Only the lines from the one with "Where should I click to: Click" through the last line of the data below are to be duplicated, exactly and without pictures.

### SOURCE DATA

**********

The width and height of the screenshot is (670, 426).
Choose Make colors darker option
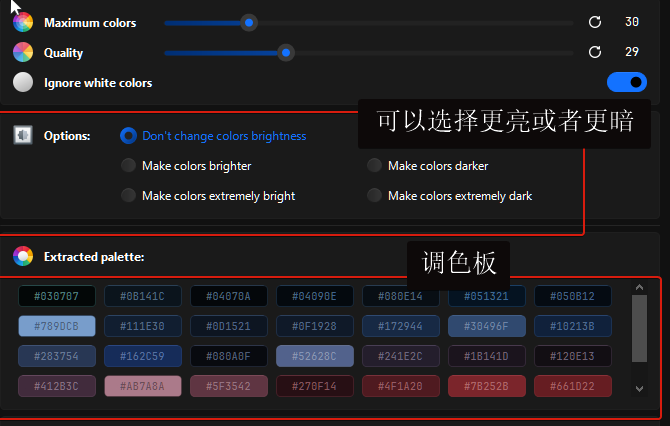click(374, 165)
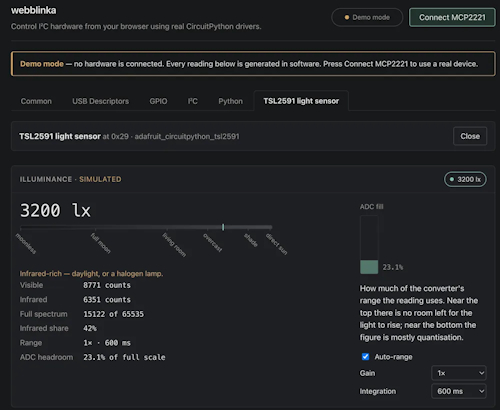Click the large 3200 lx reading
500x410 pixels.
click(55, 210)
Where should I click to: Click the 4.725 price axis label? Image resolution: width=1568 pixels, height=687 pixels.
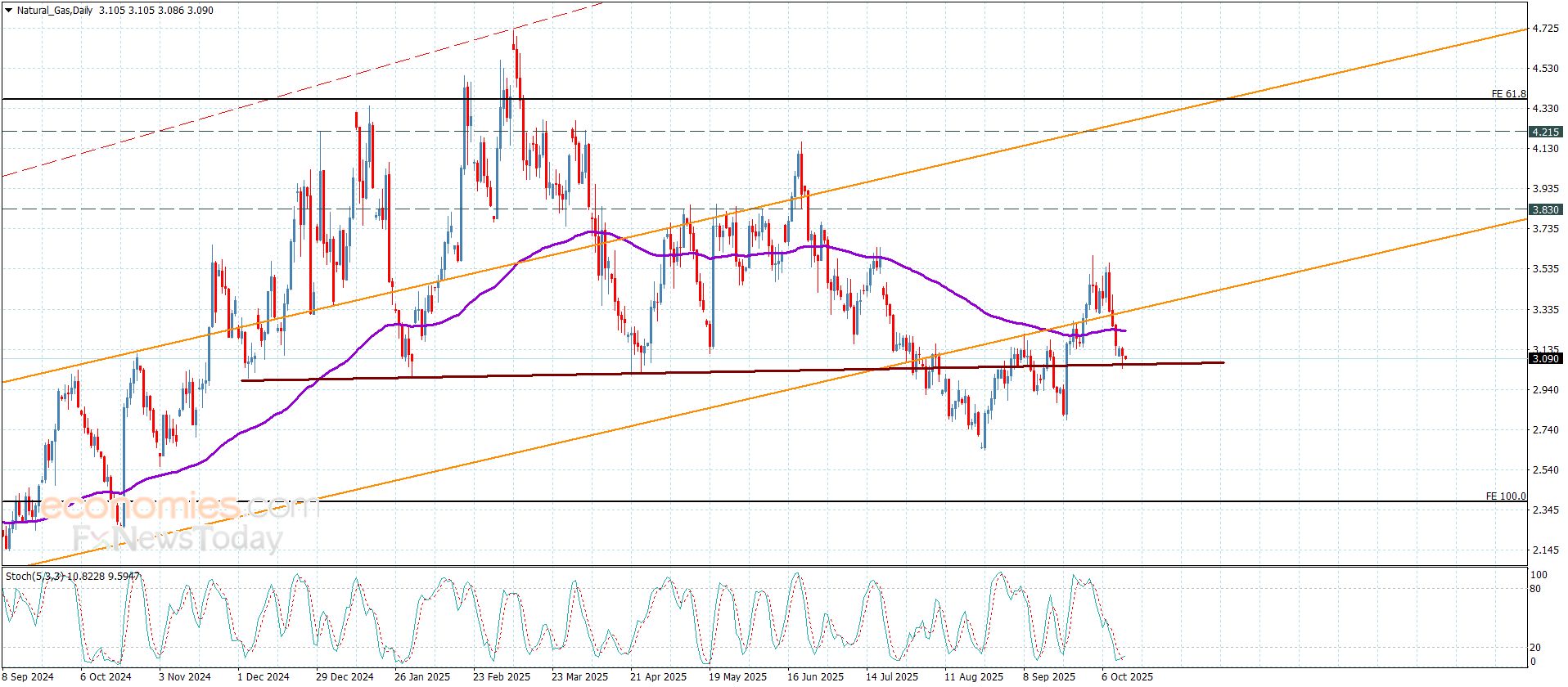[x=1544, y=29]
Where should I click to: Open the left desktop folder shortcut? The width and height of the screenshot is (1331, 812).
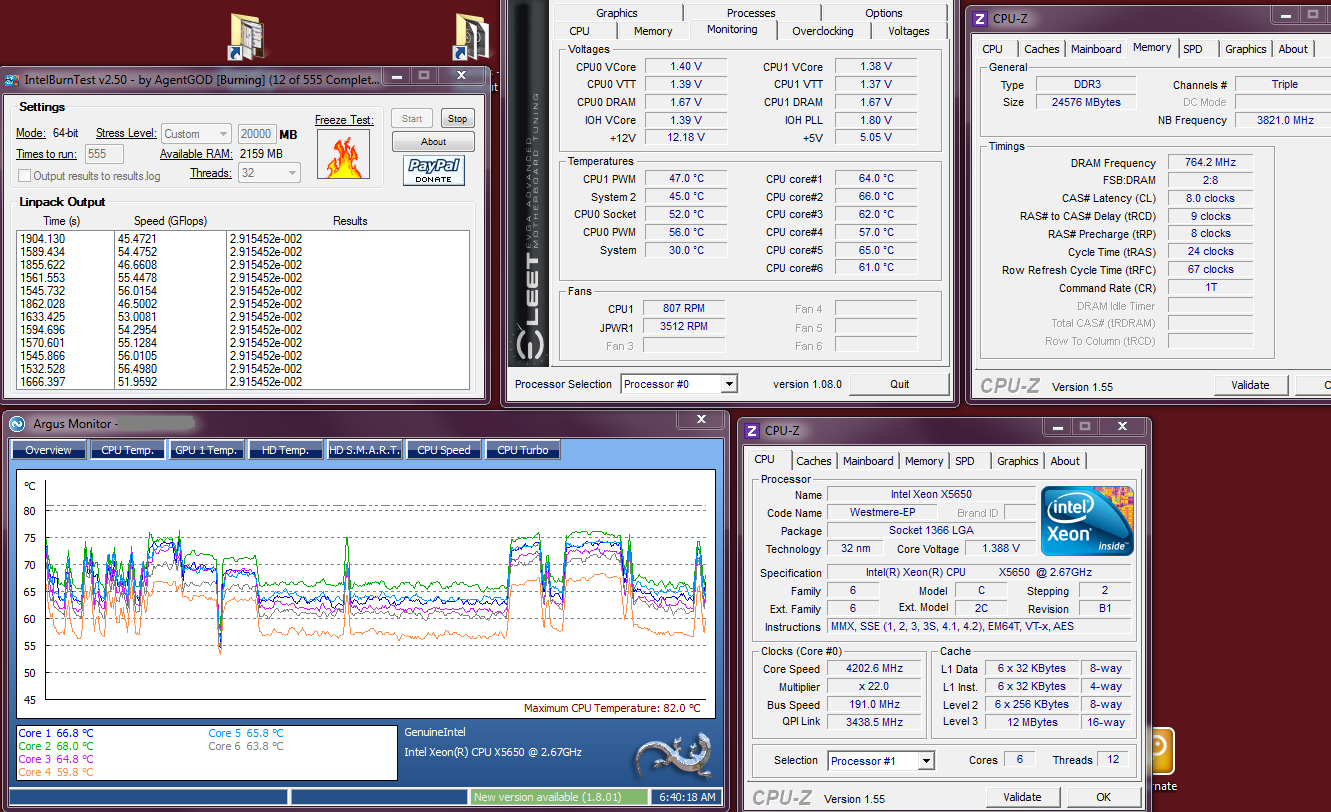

**********

### SOLUTION TO THIS EXERCISE
Where should I click to: Click the 4.725 price axis label? Image resolution: width=1568 pixels, height=687 pixels.
[x=1544, y=29]
Where should I click to: Open the left desktop folder shortcut? The width and height of the screenshot is (1331, 812).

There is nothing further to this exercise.